#### [What needs to be done]
Give back every record exactly, images excluded.
··· Source material ···
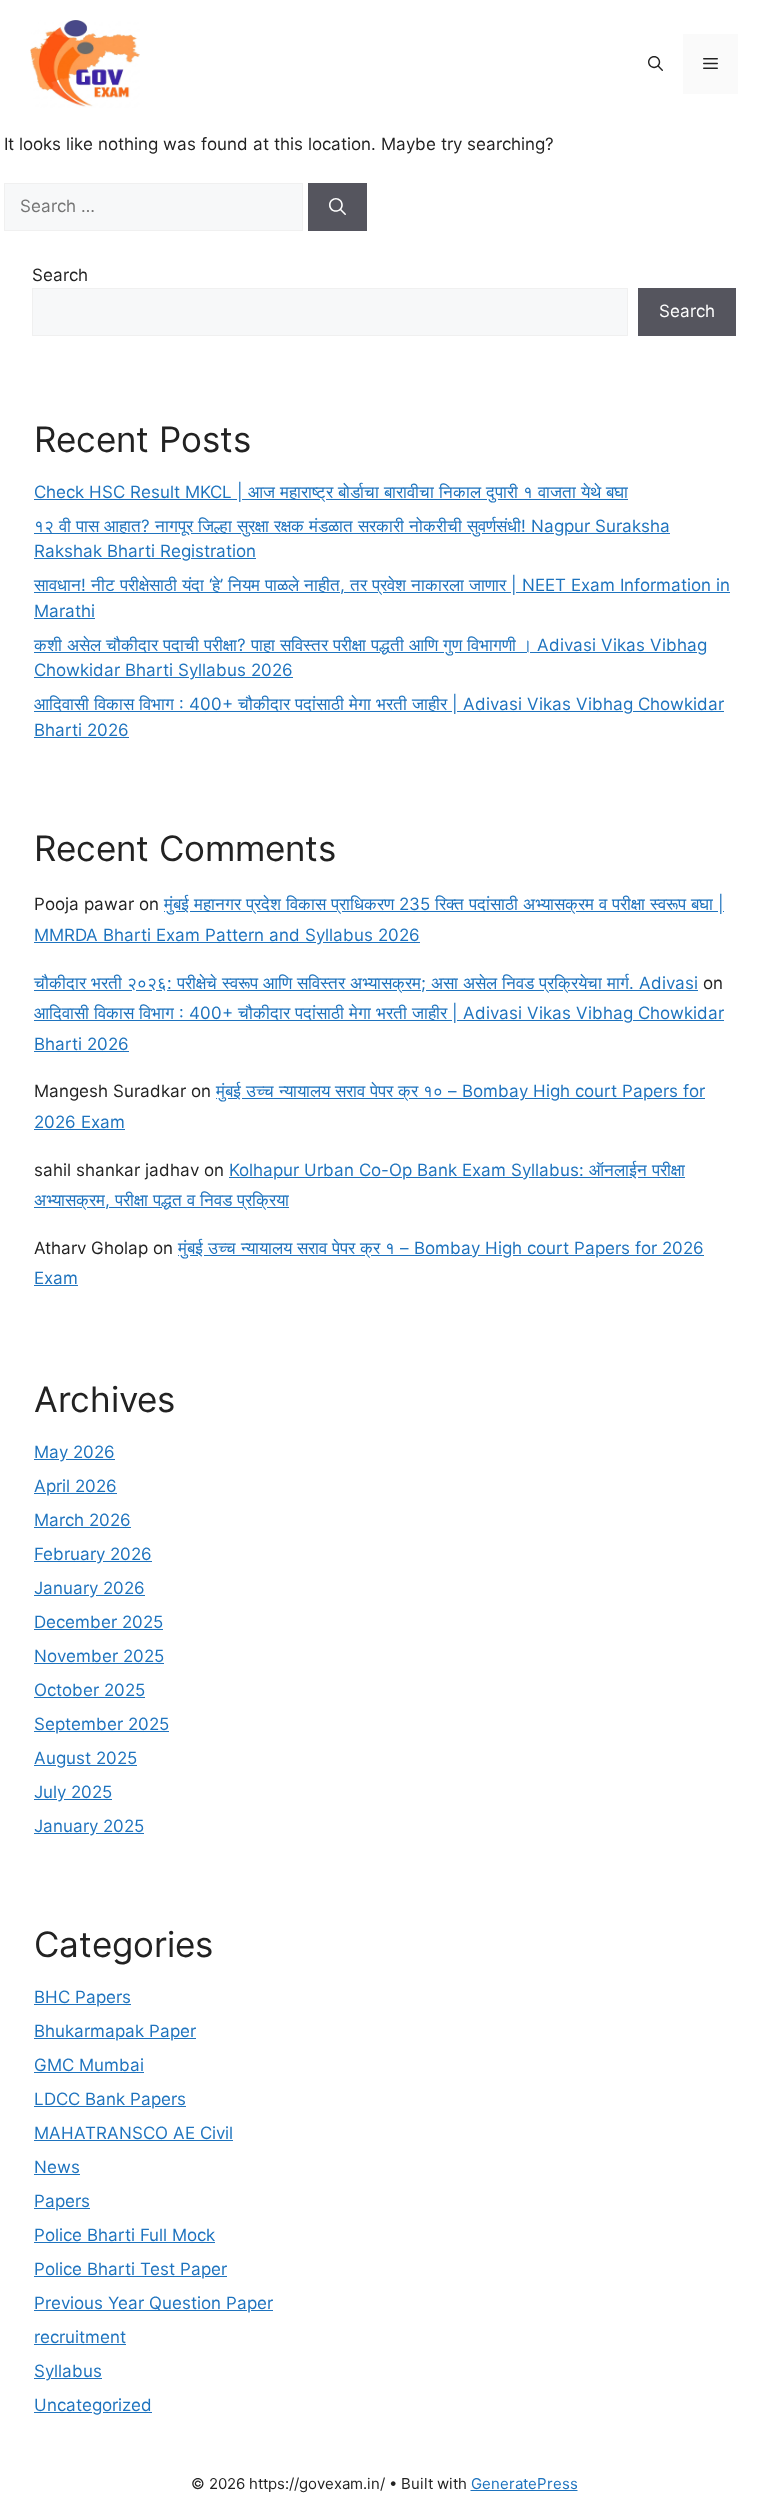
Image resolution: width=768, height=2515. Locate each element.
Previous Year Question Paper (153, 2303)
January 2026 (89, 1588)
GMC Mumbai (89, 2065)
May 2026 (74, 1452)
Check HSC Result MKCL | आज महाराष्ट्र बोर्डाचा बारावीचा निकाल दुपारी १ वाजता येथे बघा (331, 492)
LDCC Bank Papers (110, 2099)
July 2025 (73, 1792)
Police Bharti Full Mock (124, 2235)
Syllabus (68, 2371)
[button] (655, 64)
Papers (62, 2201)
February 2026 (93, 1554)
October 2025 (89, 1690)
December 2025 (98, 1622)
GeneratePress (524, 2483)
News (57, 2167)
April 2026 (75, 1486)
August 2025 (85, 1758)
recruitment (80, 2337)
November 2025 (99, 1656)
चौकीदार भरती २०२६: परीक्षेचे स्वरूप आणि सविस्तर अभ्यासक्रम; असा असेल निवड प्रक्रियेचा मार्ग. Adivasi (366, 983)
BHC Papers (82, 1997)
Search (60, 275)
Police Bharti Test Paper (130, 2269)
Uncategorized (93, 2405)
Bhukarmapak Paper (115, 2031)
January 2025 (89, 1826)
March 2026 (82, 1520)
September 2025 (101, 1724)
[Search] (337, 207)
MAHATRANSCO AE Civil (133, 2133)
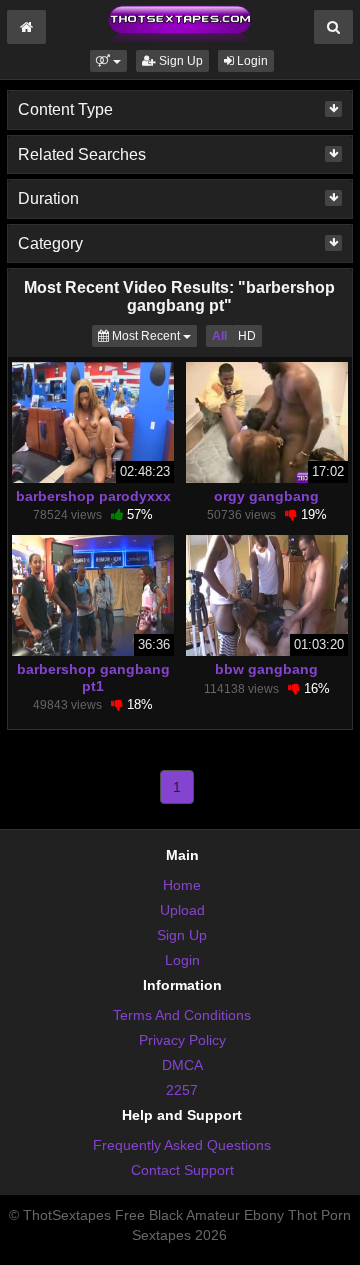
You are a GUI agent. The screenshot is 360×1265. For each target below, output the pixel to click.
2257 (182, 1090)
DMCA (182, 1065)
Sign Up (179, 61)
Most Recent (153, 335)
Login (251, 61)
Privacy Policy (182, 1040)
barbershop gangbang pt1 (93, 677)
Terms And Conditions (182, 1015)
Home (182, 885)
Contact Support (182, 1170)
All (219, 336)
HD (247, 336)
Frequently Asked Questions (182, 1145)
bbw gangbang (266, 669)
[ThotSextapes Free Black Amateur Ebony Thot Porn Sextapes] (180, 24)
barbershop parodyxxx (93, 496)
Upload (182, 910)
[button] (108, 61)
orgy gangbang (266, 496)
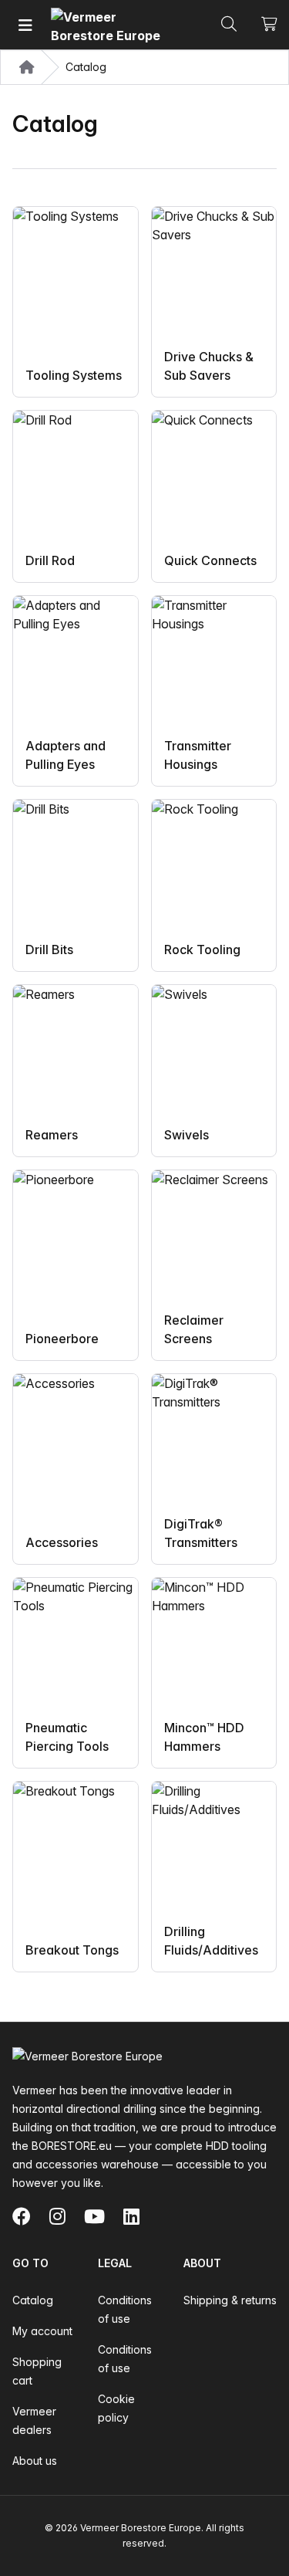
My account (42, 2330)
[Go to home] (108, 25)
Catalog (32, 2300)
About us (34, 2460)
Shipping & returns (230, 2300)
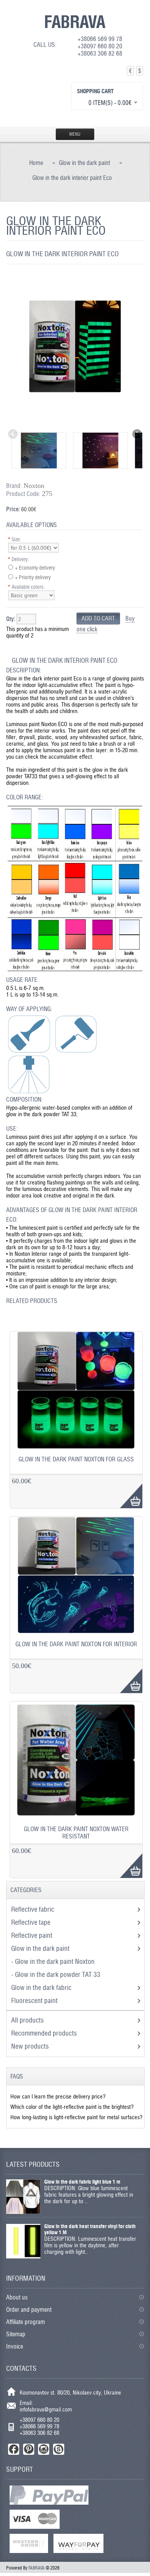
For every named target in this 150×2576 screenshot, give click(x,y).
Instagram (43, 2449)
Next (136, 434)
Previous (13, 434)
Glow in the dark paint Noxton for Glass (76, 1459)
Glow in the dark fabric (42, 1987)
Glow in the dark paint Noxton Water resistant (76, 1832)
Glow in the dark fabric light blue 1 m (82, 2182)
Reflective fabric (33, 1909)
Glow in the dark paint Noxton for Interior (76, 1644)
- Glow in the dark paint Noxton (53, 1961)
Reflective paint (32, 1935)
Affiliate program (25, 2322)
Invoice (14, 2346)
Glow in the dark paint (84, 162)
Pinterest (28, 2449)
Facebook (13, 2449)
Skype (58, 2449)
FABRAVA (74, 21)
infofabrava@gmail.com (46, 2409)
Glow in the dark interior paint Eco (72, 177)
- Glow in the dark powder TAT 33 (56, 1974)
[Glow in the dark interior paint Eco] (75, 421)
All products (27, 2020)
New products (30, 2046)
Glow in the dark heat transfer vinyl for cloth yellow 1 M (90, 2229)
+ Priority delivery (33, 577)
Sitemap (15, 2334)
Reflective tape (31, 1922)
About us (17, 2297)
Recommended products (44, 2033)
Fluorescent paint (35, 2000)
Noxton (33, 485)
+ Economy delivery (35, 568)
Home (36, 162)
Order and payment (29, 2309)
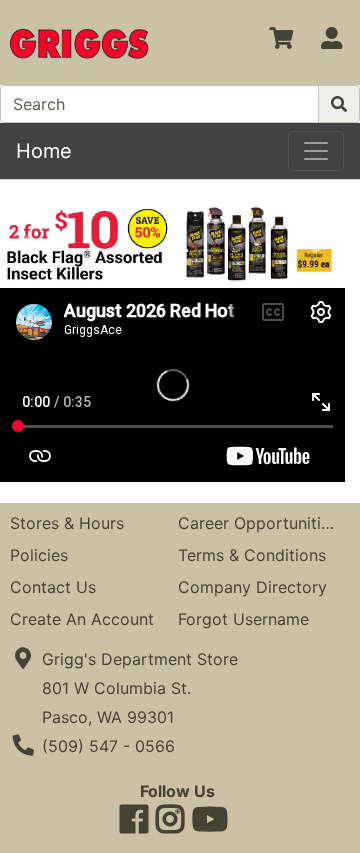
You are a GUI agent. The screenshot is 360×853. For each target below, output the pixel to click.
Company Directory (252, 587)
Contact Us (53, 587)
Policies (39, 555)
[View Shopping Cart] (281, 42)
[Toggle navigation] (316, 151)
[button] (26, 244)
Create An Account (82, 619)
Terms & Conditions (252, 555)
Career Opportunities (258, 523)
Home (44, 151)
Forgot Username (243, 619)
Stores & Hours (67, 523)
···
#### [Task answer]
Image resolution: width=768, height=2515. Locate each element.
Previous Year Question Paper (153, 2303)
January 2026 (89, 1588)
GMC Mumbai (89, 2065)
May 2026 (74, 1452)
Check HSC Result MKCL | आज महाराष्ट्र बोर्डाचा बारावीचा निकाल दुपारी १ वाजता येथे बघा (331, 492)
LDCC Bank Papers (110, 2099)
July 2025 (73, 1792)
Police Bharti Full Mock (124, 2235)
Syllabus (68, 2371)
[button] (655, 64)
Papers (62, 2201)
February 2026 (93, 1554)
October 2025 (89, 1690)
December 2025 (98, 1622)
GeneratePress (524, 2483)
News (57, 2167)
April 2026 (75, 1486)
August 2025 (85, 1758)
recruitment (80, 2337)
November 2025 (99, 1656)
चौकीदार भरती २०२६: परीक्षेचे स्वरूप आणि सविस्तर अभ्यासक्रम; असा असेल निवड प्रक्रियेचा मार्ग. Adivasi (366, 983)
BHC Papers (82, 1997)
Search (60, 275)
Police Bharti Test Paper (130, 2269)
Uncategorized (93, 2405)
Bhukarmapak Paper (115, 2031)
January 2025 (89, 1826)
March 2026 (82, 1520)
September 2025 (101, 1724)
[Search] (337, 207)
MAHATRANSCO AE Civil (133, 2133)
You are a GUI agent. The screenshot is 360×1265. For each target below, output the pixel to click.
2257 (182, 1090)
DMCA (182, 1065)
Sign Up (179, 61)
Most Recent (153, 335)
Login (251, 61)
Privacy Policy (182, 1040)
barbershop gangbang pt1 (93, 677)
Terms And Conditions (182, 1015)
Home (182, 885)
Contact Support (182, 1170)
All (219, 336)
HD (247, 336)
Frequently Asked Questions (182, 1145)
bbw gangbang (266, 669)
[ThotSextapes Free Black Amateur Ebony Thot Porn Sextapes] (180, 24)
barbershop parodyxxx (93, 496)
Upload (182, 910)
[button] (108, 61)
orgy gangbang (266, 496)
My account (42, 2330)
[Go to home] (108, 25)
Catalog (32, 2300)
About us (34, 2460)
Shipping & returns (230, 2300)
For every named target in this 150×2576 screenshot, give click(x,y).
Instagram (43, 2449)
Next (136, 434)
Previous (13, 434)
Glow in the dark paint Noxton for Glass (76, 1459)
Glow in the dark fabric (42, 1987)
Glow in the dark paint Noxton Water resistant (76, 1832)
Glow in the dark fabric light blue 1 m (82, 2182)
Reflective fabric (33, 1909)
Glow in the dark paint Noxton for Interior (76, 1644)
- Glow in the dark paint Noxton (53, 1961)
Reflective paint (32, 1935)
Affiliate program (25, 2322)
Invoice (14, 2346)
Glow in the dark paint (84, 162)
Pinterest (28, 2449)
Facebook (13, 2449)
Skype (58, 2449)
FABRAVA (74, 21)
infofabrava@gmail.com (46, 2409)
Glow in the dark interior paint Eco (72, 177)
- Glow in the dark powder TAT 33 (56, 1974)
[Glow in the dark interior paint Eco] (75, 421)
All products (27, 2020)
New products (30, 2046)
Glow in the dark heat transfer vinyl for cloth yellow 1 M (90, 2229)
+ Priority delivery (33, 577)
Sitemap (15, 2334)
Reflective tape (31, 1922)
About us (17, 2297)
Recommended products (44, 2033)
Fluorescent paint (35, 2000)
Noxton (33, 485)
+ Economy delivery (35, 568)
Home (36, 162)
Order and payment (29, 2309)
You are a GUI agent. The screenshot is 360×853. For each target below, output the pixel to click.
Company Directory (252, 587)
Contact Us (53, 587)
Policies (39, 555)
[View Shopping Cart] (281, 42)
[Toggle navigation] (316, 151)
[button] (26, 244)
Create An Account (82, 619)
Terms & Conditions (252, 555)
Career Opportunities (258, 523)
Home (44, 151)
Forgot Username (243, 619)
Stores & Hours (67, 523)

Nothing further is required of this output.